Top of Data for processing

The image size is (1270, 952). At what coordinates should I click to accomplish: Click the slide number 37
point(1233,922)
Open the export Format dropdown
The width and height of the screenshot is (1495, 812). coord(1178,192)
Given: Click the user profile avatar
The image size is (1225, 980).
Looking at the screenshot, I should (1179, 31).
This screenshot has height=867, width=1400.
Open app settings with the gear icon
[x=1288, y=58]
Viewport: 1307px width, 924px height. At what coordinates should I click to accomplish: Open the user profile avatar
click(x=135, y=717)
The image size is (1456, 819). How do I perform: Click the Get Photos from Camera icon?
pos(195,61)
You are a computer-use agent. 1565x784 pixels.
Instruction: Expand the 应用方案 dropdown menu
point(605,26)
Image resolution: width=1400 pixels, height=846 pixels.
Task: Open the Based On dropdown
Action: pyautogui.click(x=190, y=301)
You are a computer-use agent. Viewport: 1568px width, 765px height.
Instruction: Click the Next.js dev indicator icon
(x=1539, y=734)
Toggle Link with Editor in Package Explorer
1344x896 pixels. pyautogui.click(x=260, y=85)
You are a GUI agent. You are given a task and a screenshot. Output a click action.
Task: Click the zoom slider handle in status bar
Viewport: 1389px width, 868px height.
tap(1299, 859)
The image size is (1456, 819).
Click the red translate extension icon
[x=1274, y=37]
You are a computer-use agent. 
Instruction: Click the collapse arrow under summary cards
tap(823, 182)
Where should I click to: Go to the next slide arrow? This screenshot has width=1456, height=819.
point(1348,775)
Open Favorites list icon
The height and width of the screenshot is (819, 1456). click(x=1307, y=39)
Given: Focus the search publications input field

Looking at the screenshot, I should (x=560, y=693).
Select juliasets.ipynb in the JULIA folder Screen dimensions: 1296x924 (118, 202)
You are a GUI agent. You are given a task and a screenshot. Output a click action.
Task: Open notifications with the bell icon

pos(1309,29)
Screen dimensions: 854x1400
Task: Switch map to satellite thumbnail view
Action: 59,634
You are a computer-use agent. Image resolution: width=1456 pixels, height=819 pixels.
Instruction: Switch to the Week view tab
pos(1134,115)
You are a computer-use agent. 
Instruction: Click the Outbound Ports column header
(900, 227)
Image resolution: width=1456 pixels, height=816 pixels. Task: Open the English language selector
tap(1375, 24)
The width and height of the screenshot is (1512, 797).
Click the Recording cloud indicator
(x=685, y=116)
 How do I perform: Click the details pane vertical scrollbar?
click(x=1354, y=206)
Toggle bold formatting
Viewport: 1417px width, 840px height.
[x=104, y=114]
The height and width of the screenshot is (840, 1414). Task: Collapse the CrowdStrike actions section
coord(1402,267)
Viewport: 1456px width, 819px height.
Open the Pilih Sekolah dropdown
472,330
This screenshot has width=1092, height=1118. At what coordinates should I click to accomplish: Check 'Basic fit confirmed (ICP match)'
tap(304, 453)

Bottom of Data for processing

* [Task details] Would you copy out exactly the lines above that start at the one containing "Open app settings with the gear icon" and end at the one containing "Task: Click the", inclusive?

* [Response below]
Open app settings with the gear icon
[x=1288, y=58]
Viewport: 1307px width, 924px height. At what coordinates should I click to accomplish: Open the user profile avatar
click(x=135, y=717)
The image size is (1456, 819). How do I perform: Click the Get Photos from Camera icon?
pos(195,61)
You are a computer-use agent. 1565x784 pixels.
Instruction: Expand the 应用方案 dropdown menu
point(605,26)
Image resolution: width=1400 pixels, height=846 pixels.
Task: Open the Based On dropdown
Action: pyautogui.click(x=190, y=301)
You are a computer-use agent. Viewport: 1568px width, 765px height.
Instruction: Click the Next.js dev indicator icon
(x=1539, y=734)
Toggle Link with Editor in Package Explorer
1344x896 pixels. pyautogui.click(x=260, y=85)
You are a GUI agent. You are given a task and a screenshot. Output a click action.
Task: Click the zoom slider handle in status bar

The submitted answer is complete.